Weak abdominal muscles affect posture, breathing, appearance, and athletic performance. A weak trunk can also lead to lower pack pain.
There are 4 main pairs of abdominal muscles which control forward bending, side bending, and trunk rotation. The exercises in this booklet are designed to strengthen these muscles without irritating your back or neck.
Perform each repetition at a slow, steady pace. Exhale as you come up and inhale as you lower down. Control the lowering portion of each repetition, as it is the more effective portion of the exercise. Try to maintain a forward pelvic tilt during each exercise.
Carefully follow the instructions and do only those exercises that have been recommended to you.
These abdominal exercises should not cause or increase pain, but may make you sore. If you experience any discomfort other than muscle soreness, decrease the height of your lift, or decrease the number of repetitions. Should pain persist, discontinue the exercise and your physician.
Exercise 1: Sit-ups
Starting Position: Lie on your back with your hips and knees comfortably bent and your an-knees folded across your chest (easier) or clasped behind your head (more difficult).

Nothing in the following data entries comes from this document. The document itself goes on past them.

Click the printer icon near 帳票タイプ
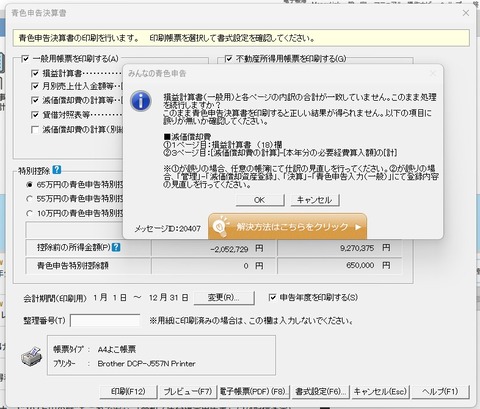 tap(32, 356)
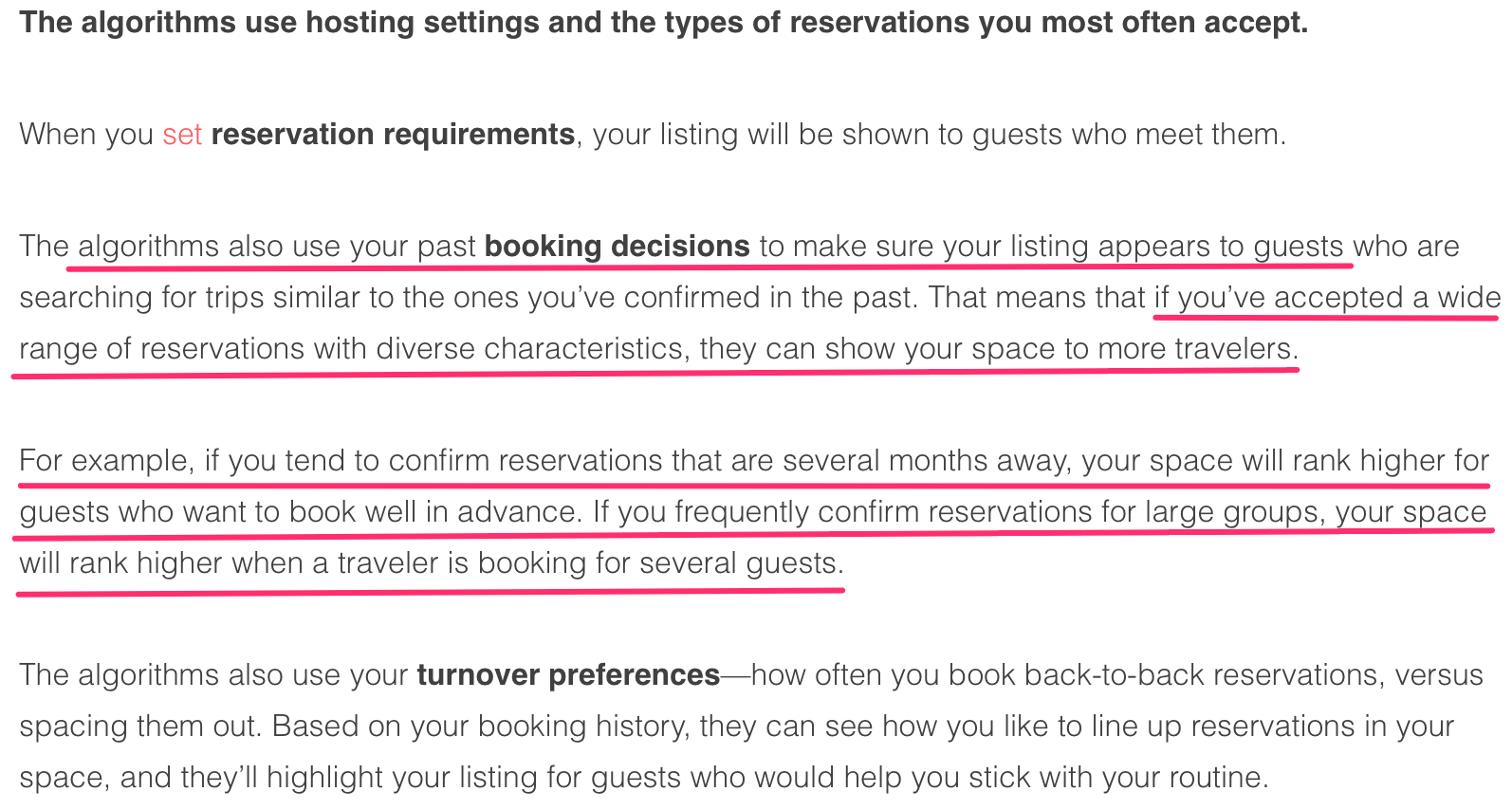Click the words "rank higher for" in the example paragraph
The width and height of the screenshot is (1512, 810).
point(1391,461)
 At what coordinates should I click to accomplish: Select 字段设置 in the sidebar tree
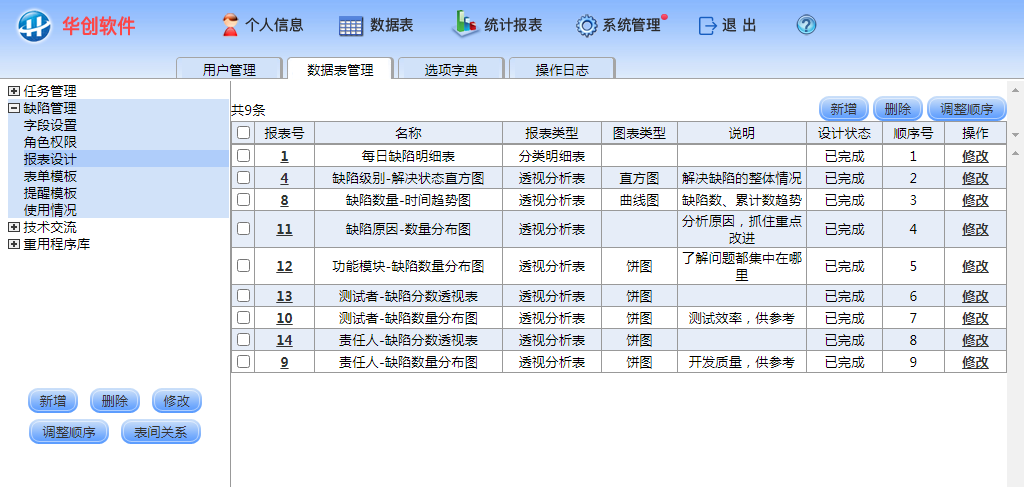(50, 125)
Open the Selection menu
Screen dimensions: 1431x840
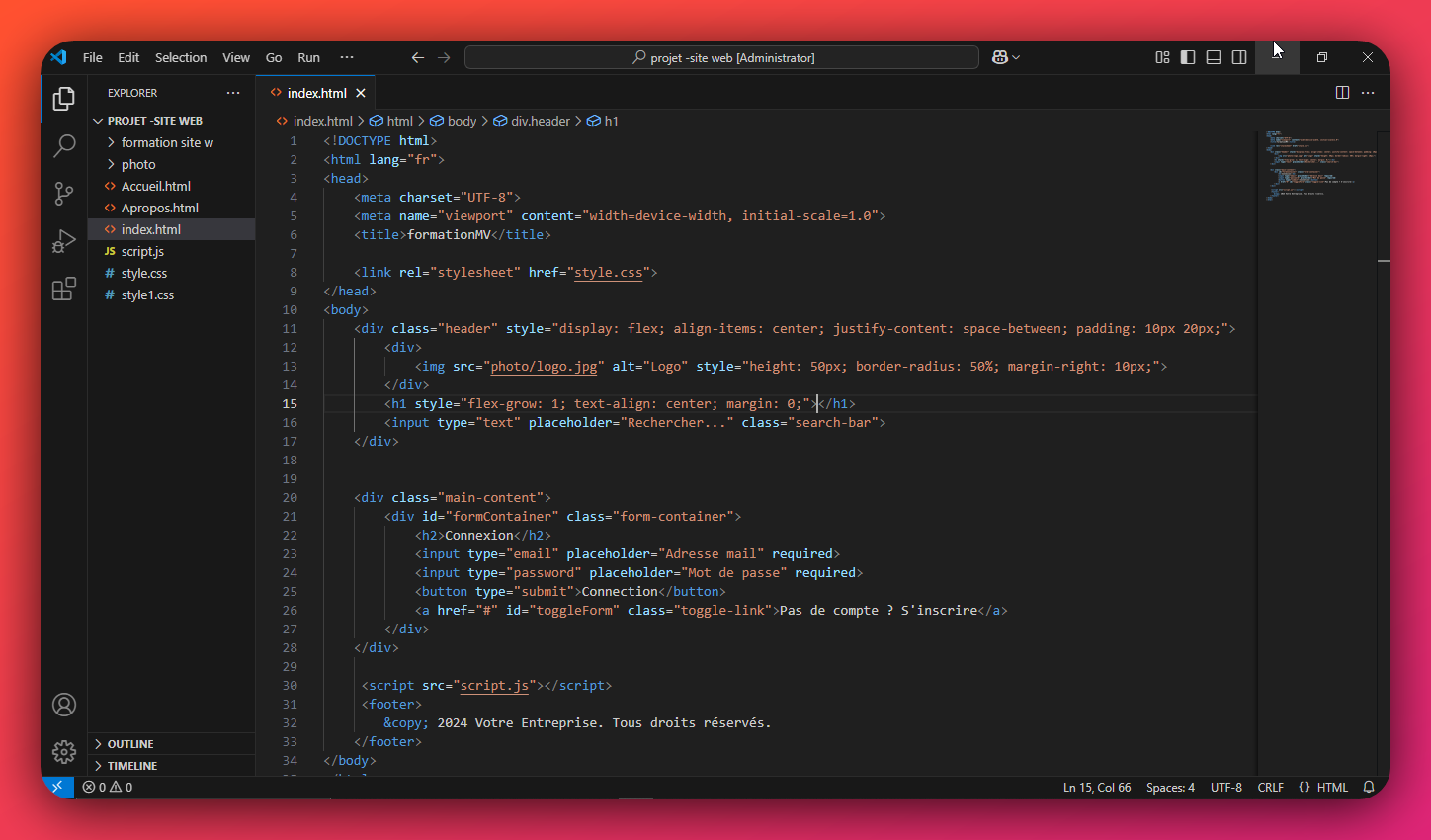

Beginner action: Tuck chin towards chest and slowly bring your shoulders halfway off the floor towards your knees. Slowly lower yourself down to the starting position.
Advanced action: As you come up, rotate your elbow to the opposite knee. Alternate right and left sides.
Exercise 2: Modified sit-ups
Starting position: Lie on your back with your hips and knees comfortably bent and your arms folded across your chest (easier) or clasped behind your head (more difficult).
Action: Keeping your eyes focused on the ceiling, raise your shoulders and chest 4-6 inches off the floor. Do NOT tuck your chin. Slowly return to the starting position.
Exercise 3: Advanced abdominal short arcs
Starting position: Lie on your back with your hips and knees comfortably bent and your arms folded across your chest (easier) or with your arms clasped behind your head (more difficult).
Action: Tuck your chin to your chest and sit all the way up, touching elbows to knees. Slowly lower half way down, without touching the floor. Now, go upwards again, touching elbows to knees.
Exercise 4: Chair sit-ups
Starting position: Lie on your back with your hips bent at a 90 degree angle and rest your legs on the seat of a chair. If you’re not strong enough, have a partner hold your legs at the ankles for support or use a strap to stabilize your legs.
Action: With your hands folded across your chest (easier) or clasped behind your head (more difficult), slowly lift your neck and shoulders off the floor touching your elbows to your knees. Slowly return to the starting position.
Exercise 5: Side-ups
Starting position: Lie on your left side keeping your body and legs straight. Have a partner hold both legs just above the ankle. Place your right hand at your side. Fold your left hand across your chest (beginner) or clasp both hands behind your head (advanced).
Action: Slowly lift your head and left shoulder off the floor. Return to the starting position. Keep your hips perpendicular to the floor. Repeat the same exercise on the opposite side.
Exercise 6: Bilateral leg lift
Starting position: Lie flat on your back, legs fully extended and tuck your hands under your lower back. Keep your pelvis tilted up and back into the floor.
Action: Lift both legs off the floor approximately 8 inches and hold them there for 3-5 seconds. Lower both legs to the floor. Keep pelvis and lower back tilted into the floor at all times.
Exercise 7: Spiders
Starting position: Lie on your back and clasp your hands behind your head. Bend both knees and raise them towards your chest.
Action: Raise your neck and shoulders off the floor. Simultaneously move your right elbow and left knee towards each other while keeping your head, shoulders, and legs off the floor. Repeat with your left elbow and right knee. Never allow shoulders or legs to rest on the floor.
Exercise 8: Basket hang
Starting position: Hang from a chin-up bar with your elbows fully extended and your feet off the ground.
Beginner action:Tighten your abdominal muscles. Pull your knees up to your chest and hold for one second. Slowly lower your legs down.
Advanced action: Tighten your abdominal muscles. With legs fully extended, lift them straight out in front of you, and slowly lower them back down.